If you haven't heard the term before, this kind of response is called called "whataboutism":

> Whataboutism or whataboutery (as in "what about…?") is a variant of the tu quoque logical fallacy, which attempts to discredit an opponent's position by charging hypocrisy without directly refuting or disproving the argument.

https://en.wikipedia.org/wiki/Whataboutism


No its not. This is pointing out hypocrisy.


> No its not. This is pointing out hypocrisy

I think it's worth reading the page - the definition is:

> Whataboutism ... is a ... logical fallacy, which attempts to discredit an opponent's position by charging hypocrisy without directly refuting or disproving the argument

You've charged hypocrisy, I don't see a direct refutation of the argument. Given that, it seems like this situation exactly fits the definition of 'whataboutism'?


You wish that Trudeau opened debate with people who demanded that his government be deposed and replaced by the protest organisers?


Thats precisely how communism fell in Europe https://en.wikipedia.org/wiki/Polish_Round_Table_Agreement


Indeed, but we are not talking about bringing down an undemocratic government here. There are democratic ways to replace a government in a democracy.

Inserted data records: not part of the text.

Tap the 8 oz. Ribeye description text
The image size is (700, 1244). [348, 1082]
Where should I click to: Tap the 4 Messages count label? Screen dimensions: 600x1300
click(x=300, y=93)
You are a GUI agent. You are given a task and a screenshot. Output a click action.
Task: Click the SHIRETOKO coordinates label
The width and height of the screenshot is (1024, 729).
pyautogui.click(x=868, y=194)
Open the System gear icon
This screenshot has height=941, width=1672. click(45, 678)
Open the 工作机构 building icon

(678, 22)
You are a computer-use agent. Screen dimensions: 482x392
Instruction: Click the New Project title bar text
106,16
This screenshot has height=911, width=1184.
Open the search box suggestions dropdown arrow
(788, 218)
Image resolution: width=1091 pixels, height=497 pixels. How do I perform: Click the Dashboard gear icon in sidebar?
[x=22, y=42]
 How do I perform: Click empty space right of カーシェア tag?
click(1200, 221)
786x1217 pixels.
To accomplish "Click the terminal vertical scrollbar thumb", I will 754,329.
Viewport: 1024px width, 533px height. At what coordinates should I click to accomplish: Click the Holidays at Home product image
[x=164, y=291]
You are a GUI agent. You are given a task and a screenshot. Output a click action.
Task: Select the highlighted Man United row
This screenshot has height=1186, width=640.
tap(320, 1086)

The organizers never suggested that.


They published documents saying that.


Don't be so pedantic, people ARE literally dying because assholes keep spreading misinforamtion and the virus around.


If you want to talk about people whose lives have been taken away - there are far more Ottawa residents in the streets defying the police than there are truckers. This occupation has galvanized a small segment of the population, but there's a much larger group that was not politically active before and now they hate anti-vaxxers.

There was nothing to debate - the convoy does not have a cohesive message. Some of them are sovereign citizens. Some of them want the government to be dissolved. Some of them want some weird QAnon stuff. The only thing that unites them is shitting in the streets and driving around waving flags and honking.


Sounds a little silly to confiscate the assets of the people bringing the food to your table. That and the towies in the area are refusing to move any of the trucks.

Trudeau just looks weak at this point, and for a prime minister that got in because of his good looks and his dad's popularity it's not a good omen.


The vast majority of truckers understand the benefits of masks and vaccines to society as a whole.

The ones protesting are either uber-libertarians (and possibly also "sovereign citizens"), dis-educated, or have some sort of mental/emotional shortcoming where they will resist any sort of directive given to them even if it goes in their in their interest.

Sometimes people will lash out anyone who gives a helpful order because they feel like they're losing control.


Surprisingly, I still have food on my table even though none of these people have worked in 3 weeks. If you're going to have a strike, you need to actually have an impact.

Heavy equipment tow operators have recieved threats of violence, which is why at least some of them have not helped.


90% of truckers are vaccinated. [0]

This isn't "truckers" protesting, this is the radical fringe.

[0] https://www.washingtonpost.com/world/2022/01/28/canada-truck...


The conflation of "anti-vax" and "anti-mandate" is absolutely infuriating, and I'm sad and upset that so many people are falling for it.

It is perfectly possible to be pro-vaccine and anti-mandate, because the case for mandates makes no scientific sense. Forcing the vaccines on people will create more anti-vaxxers, not fewer! The whole thing is completely counterproductive.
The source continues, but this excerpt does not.